Monday, August 08, 2016

National Trust Houses

(an old poem from my archives, previously unblogged)

A building's nothing, unless it is loved.
Where the slow trees curve down in tenderness,
And the long lawns proclaim a yester-grace,
And the incisive freedom is to care.
Where there are ropes, and signs that say "Keep Off!"
All of the subtle bindings of red tape;
Here creeps the ivy, in its natural place;
Bright flower beds, where bees hum endlessly.
Indoors, all smells of polish and of tea.

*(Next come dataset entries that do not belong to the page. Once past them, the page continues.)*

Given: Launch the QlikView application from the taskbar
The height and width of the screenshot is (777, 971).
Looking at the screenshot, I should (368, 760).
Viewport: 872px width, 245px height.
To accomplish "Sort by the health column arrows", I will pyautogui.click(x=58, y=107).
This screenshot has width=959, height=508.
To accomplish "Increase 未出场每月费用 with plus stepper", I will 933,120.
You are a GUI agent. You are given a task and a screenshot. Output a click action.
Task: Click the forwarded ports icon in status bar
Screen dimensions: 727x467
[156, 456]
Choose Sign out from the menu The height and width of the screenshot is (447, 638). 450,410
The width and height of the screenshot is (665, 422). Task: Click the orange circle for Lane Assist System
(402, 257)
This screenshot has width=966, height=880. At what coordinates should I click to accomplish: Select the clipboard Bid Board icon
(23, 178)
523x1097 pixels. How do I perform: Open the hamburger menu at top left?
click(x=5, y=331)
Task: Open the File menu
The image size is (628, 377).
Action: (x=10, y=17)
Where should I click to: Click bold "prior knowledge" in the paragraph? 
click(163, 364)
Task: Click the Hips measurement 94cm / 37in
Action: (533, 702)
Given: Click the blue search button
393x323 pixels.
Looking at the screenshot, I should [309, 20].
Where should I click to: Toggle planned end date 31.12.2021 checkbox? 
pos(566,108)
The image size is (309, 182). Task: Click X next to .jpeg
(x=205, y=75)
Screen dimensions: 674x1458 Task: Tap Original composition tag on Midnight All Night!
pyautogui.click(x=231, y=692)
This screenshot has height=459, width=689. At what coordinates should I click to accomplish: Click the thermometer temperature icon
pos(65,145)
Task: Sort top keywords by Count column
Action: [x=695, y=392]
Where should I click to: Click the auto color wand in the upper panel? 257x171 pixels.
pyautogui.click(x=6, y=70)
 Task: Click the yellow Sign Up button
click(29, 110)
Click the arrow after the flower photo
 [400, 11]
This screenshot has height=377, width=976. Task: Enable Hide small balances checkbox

Why do we come, we pilgrims in fast cars?              
All by our school excursions so well trained,
To do the dutiful and cultured thing?                 
Admirers of some long-past architect?
Simply because the brochures tell us to?
Just for the joy of being out of town?

This is another place. We pause to breathe
Another air, to inhale history,
By-pass the intellect, and taste the past.
Some think the sun shines differently here,
Others maintain its all too much the same,
(Duty and hope provide the variance.)                 

Shut your modernity outside the gate,                  
Walk up the gravelled path with too loud steps.
Obedient to training long ago,
Acknowledge with your reverential nods,
Each listed feature of some dwindled past.
We are all proper children, hungering
For difference, intrinsic novelty,
And fix our glance on carpenter's neat joins.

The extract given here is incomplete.